Northern Irish sheep an increased presence in southern plants

Over 19,000 Northern Irish lambs were slaughtered in sheepmeat plants based in the Republic of Ireland this month, new figures show.

According to the Livestock and Meat Commission (LMC), some 6,794 NI-origin lambs were transported down south for processing during the week ending August 18.

This follows on from the 12,367 lambs moved across the border during the first two weeks of the month.

Meanwhile, the LMC also reports that domestic lamb slaughterings have been strong in recent weeks. During the week ending August 18, some 12,156 lambs were slaughtered in Northern Irish plants – an increase of 2,878 head compared to the quantity slaughtered the week earlier.

In addition, some 28,339 NI-origin sheep (including ewes and lambs) were slaughtered down south during the month of July.
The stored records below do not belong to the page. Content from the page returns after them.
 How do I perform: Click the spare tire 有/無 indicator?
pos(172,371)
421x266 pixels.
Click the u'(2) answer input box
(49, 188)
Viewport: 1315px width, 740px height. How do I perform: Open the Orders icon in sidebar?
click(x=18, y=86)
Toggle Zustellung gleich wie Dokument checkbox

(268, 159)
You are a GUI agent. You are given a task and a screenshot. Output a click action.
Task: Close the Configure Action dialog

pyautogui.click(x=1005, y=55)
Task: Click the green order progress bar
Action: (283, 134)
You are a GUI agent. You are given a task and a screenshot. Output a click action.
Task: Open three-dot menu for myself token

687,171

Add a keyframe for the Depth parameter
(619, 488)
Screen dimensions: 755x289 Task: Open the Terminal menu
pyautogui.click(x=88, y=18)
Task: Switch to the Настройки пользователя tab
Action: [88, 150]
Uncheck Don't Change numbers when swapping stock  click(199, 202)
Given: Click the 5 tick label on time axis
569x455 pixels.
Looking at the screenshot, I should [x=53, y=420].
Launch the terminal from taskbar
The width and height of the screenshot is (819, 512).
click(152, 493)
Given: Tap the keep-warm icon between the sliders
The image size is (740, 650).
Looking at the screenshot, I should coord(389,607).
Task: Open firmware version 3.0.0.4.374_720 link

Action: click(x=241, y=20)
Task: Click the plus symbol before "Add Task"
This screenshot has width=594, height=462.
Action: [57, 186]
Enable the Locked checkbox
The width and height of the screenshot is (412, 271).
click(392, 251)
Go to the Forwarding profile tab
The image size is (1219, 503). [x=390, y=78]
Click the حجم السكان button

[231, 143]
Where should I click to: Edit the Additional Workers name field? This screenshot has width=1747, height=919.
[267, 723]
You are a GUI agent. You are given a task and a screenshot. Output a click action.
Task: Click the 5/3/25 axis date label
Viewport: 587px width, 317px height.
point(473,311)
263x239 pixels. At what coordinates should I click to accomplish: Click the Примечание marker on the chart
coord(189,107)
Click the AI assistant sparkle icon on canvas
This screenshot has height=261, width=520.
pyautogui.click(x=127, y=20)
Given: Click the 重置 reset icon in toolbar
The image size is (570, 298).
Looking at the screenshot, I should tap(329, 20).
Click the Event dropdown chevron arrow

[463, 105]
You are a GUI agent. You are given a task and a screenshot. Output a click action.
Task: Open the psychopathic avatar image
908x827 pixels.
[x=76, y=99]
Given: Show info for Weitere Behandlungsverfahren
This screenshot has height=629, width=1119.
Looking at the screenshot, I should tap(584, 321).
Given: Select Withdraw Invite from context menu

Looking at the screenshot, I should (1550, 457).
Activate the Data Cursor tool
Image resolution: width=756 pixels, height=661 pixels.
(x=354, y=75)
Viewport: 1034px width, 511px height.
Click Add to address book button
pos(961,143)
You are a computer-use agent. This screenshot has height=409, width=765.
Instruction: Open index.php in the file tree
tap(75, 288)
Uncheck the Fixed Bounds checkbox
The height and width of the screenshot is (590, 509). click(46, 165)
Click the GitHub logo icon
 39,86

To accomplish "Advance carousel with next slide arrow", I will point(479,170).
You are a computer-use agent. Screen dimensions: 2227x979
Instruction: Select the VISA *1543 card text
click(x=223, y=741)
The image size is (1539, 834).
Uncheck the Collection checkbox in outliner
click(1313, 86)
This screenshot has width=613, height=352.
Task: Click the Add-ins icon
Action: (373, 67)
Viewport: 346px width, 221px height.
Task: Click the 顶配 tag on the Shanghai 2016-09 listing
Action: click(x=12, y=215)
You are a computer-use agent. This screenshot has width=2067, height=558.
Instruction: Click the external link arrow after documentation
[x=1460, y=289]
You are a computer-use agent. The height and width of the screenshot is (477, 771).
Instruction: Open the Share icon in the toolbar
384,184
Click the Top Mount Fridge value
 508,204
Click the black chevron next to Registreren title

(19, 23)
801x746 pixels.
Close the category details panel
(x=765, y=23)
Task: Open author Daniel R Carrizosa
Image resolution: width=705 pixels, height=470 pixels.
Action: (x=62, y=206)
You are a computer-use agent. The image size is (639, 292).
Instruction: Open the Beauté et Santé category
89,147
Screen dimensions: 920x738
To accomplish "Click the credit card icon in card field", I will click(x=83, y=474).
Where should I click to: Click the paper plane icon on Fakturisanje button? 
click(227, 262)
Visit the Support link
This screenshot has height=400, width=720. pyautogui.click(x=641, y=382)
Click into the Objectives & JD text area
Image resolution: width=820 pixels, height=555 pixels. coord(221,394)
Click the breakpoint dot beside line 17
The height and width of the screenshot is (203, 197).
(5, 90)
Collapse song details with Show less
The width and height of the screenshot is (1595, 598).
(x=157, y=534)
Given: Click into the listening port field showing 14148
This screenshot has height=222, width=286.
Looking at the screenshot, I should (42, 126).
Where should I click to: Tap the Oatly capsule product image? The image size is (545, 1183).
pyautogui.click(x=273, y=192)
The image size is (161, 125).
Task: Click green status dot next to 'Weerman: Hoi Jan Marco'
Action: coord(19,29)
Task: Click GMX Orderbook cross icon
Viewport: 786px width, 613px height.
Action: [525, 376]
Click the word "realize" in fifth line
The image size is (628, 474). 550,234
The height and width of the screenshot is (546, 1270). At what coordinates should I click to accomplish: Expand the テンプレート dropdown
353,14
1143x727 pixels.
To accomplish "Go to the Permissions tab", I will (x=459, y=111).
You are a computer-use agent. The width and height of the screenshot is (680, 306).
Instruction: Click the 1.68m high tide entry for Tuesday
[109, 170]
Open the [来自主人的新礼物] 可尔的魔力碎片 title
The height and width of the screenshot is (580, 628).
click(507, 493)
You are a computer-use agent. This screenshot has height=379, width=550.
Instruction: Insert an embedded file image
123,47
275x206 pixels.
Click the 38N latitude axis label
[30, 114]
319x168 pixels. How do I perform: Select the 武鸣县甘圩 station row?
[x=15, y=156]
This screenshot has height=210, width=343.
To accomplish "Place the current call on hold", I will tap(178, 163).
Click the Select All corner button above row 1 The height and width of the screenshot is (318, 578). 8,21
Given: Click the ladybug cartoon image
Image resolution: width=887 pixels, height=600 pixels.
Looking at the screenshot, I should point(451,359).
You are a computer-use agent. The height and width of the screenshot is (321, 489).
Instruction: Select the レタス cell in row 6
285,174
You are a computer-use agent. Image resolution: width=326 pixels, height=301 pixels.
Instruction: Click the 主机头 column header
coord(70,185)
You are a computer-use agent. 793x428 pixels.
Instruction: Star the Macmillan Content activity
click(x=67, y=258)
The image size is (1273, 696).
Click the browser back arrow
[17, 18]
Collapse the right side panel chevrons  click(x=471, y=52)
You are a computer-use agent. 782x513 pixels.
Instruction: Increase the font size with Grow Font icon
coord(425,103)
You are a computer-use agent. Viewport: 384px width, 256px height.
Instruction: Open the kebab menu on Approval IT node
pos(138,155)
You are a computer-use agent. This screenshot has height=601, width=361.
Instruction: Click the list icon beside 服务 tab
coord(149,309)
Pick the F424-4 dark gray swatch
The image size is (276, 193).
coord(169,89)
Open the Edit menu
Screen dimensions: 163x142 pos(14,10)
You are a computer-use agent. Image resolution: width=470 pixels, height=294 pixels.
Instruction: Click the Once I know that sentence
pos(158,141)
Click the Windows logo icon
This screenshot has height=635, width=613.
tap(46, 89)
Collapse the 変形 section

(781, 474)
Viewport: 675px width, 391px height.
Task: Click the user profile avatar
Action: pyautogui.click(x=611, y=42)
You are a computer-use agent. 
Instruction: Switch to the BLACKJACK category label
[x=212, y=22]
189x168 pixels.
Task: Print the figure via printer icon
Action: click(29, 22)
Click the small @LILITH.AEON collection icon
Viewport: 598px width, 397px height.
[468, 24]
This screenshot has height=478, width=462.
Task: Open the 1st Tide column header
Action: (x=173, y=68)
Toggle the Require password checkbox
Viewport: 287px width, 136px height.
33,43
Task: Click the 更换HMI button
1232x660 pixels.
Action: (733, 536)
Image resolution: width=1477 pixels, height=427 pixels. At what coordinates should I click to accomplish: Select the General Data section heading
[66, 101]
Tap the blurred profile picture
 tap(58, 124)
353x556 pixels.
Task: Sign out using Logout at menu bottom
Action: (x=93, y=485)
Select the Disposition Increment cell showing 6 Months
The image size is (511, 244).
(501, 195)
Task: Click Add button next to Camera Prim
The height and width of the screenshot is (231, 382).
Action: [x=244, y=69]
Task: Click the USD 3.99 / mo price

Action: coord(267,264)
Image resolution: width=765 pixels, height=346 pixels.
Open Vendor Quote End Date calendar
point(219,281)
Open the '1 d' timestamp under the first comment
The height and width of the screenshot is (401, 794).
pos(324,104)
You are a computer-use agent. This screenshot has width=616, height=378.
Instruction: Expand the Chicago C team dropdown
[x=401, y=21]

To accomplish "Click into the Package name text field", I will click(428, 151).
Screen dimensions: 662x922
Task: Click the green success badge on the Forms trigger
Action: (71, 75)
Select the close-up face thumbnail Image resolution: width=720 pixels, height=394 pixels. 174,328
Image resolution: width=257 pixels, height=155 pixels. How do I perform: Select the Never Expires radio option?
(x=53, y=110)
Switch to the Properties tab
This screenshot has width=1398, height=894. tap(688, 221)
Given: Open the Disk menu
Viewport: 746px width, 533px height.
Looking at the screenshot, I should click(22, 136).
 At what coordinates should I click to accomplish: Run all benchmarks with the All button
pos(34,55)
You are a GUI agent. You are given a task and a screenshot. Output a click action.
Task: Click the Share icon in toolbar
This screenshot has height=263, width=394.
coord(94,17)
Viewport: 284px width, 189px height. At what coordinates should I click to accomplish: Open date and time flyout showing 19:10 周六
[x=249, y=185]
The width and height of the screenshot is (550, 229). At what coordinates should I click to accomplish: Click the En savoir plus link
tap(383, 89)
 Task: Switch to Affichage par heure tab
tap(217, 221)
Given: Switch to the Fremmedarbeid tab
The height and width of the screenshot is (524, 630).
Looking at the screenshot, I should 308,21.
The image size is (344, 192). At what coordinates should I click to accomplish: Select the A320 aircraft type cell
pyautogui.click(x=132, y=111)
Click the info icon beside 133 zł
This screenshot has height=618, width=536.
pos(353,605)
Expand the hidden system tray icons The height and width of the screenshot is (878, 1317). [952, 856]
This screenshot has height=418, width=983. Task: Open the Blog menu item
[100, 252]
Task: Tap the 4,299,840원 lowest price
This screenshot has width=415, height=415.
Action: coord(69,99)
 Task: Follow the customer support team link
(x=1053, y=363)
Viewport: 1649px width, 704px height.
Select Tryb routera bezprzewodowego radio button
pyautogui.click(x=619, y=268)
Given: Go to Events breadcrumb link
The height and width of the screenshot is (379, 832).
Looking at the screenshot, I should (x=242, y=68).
When compared to the corresponding period in 2016, that’s an increase of 2,219 head or 8.5%.

EID festival drives slaughterings

Slaughter demand, created by the Muslim festival of Eid, has seen a strong increase in the number of lambs being slaughtered in southern plants – be they Irish or Northern Irish lambs.

The most recent data from the Department of Agriculture’s sheep kill database show that some 49,411 spring lambs were slaughtered during the week ending August 20. This kill is likely to replicated this week as the Muslim festival is fast approaching.

This year’s festival is expected to kick off on August 31 and is set to run until September 4.

Given the large demand for lamb and sheepmeat from Muslim communities across the globe, Irish processors are set for a busy period in the lead up to the festival.

Supplies are expected to jump by 5,000-15,000 head compared to a normal week’s kill for the July-to-December period in the weeks leading

Last year, in the week before Eid-al-Adha, some 70,000 sheep were slaughtered in Irish plants; that was the fourth consecutive year when supplies peaked in advance of the Muslim religious festival.